Selected passage:
These two circumstances made Lougheed fabulously popular. He won four elections before stepping down in 1985.
Federal/provincial tensions were not this strained again until Prime Minister Justin Trudeau was elected in 2015 and picked a different fight with Alberta, this one over production growth, emissions and climate change.
In 1986, Don Getty took charge of a much different Alberta. The oil price collapse, recession and high interest rates of the early 1980s clobbered the province. Getty faced big spending, collapsed revenue, and the belief that direct government investment could successfully diversify the economy.
In 1992 Calgary mayor Ralph Klein won the PC leadership on a platform of cutting spending. By the late 1990s, rising gas prices and production volumes vastly improved provincial revenues. This was followed early this century by higher oil prices and huge oil sands expansion.
As Alberta’s economy recovered, Klein was very popular and won four elections. By 2004 Alberta had retired all its debt, put $17 billion in the Sustainability Fund, and had enough spare cash to send $400 to every Albertan in 2005.

Recorded information:
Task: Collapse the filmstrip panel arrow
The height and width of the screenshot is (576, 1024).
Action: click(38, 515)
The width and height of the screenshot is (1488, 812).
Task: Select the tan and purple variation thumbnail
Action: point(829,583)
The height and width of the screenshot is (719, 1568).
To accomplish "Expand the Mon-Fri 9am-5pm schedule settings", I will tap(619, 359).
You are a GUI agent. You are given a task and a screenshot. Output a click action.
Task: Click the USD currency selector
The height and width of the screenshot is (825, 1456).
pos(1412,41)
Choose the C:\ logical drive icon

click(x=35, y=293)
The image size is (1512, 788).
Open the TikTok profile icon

Assignment 1:
In the passage on Alberta's premiers, how much did the province send to every Albertan in 2005?
Assignment 2:
Copy the passage on Alberta's premiers word for word from "Federal/provincial tensions were" up to and including "and climate change.".
Assignment 3:
Write the next part of the passage on Alberta's premiers, picking up after its last sentence.
The listing comes from a separate source.

Answer 1:
$400

Answer 2:
Federal/provincial tensions were not this strained again until Prime Minister Justin Trudeau was elected in 2015 and picked a different fight with Alberta, this one over production growth, emissions and climate change.

Answer 3:
But after Klein got only 55 per cent support at a PC leadership review in 2006, he stepped down as leader. That was the same year that resource revenue exceeded 40 per cent for the first time since 1982.
Over the next 16 years, six premiers – Ed Stelmach, Alison Redford, Dave Hancock, Jim Prentice, Rachel Notley and Jason Kenney – encountered multiple economic challenges on resources, some self-inflicted. After resource revenues peaked at $14.3 billion in 2006, they began declining because of falling natural gas prices and volumes and later oil prices. The five-year average from 2015 to 2021 was only $4.5 billion.
At the same time, government spending increased significantly because of infrastructure required to support continued population growth, much of it related to the oil sands construction boom. Deficits and debt grew quickly.
For Alberta’s treasury, the total cost of oil sands expansion preceded offsetting royalty income by many years.
Then because of climate change, the western world declared war on fossil fuels and Alberta’s oil sands. Pipelines were blocked. Capital fled. Global capital providers virtue-signaled by refusing to continue to finance Alberta oil.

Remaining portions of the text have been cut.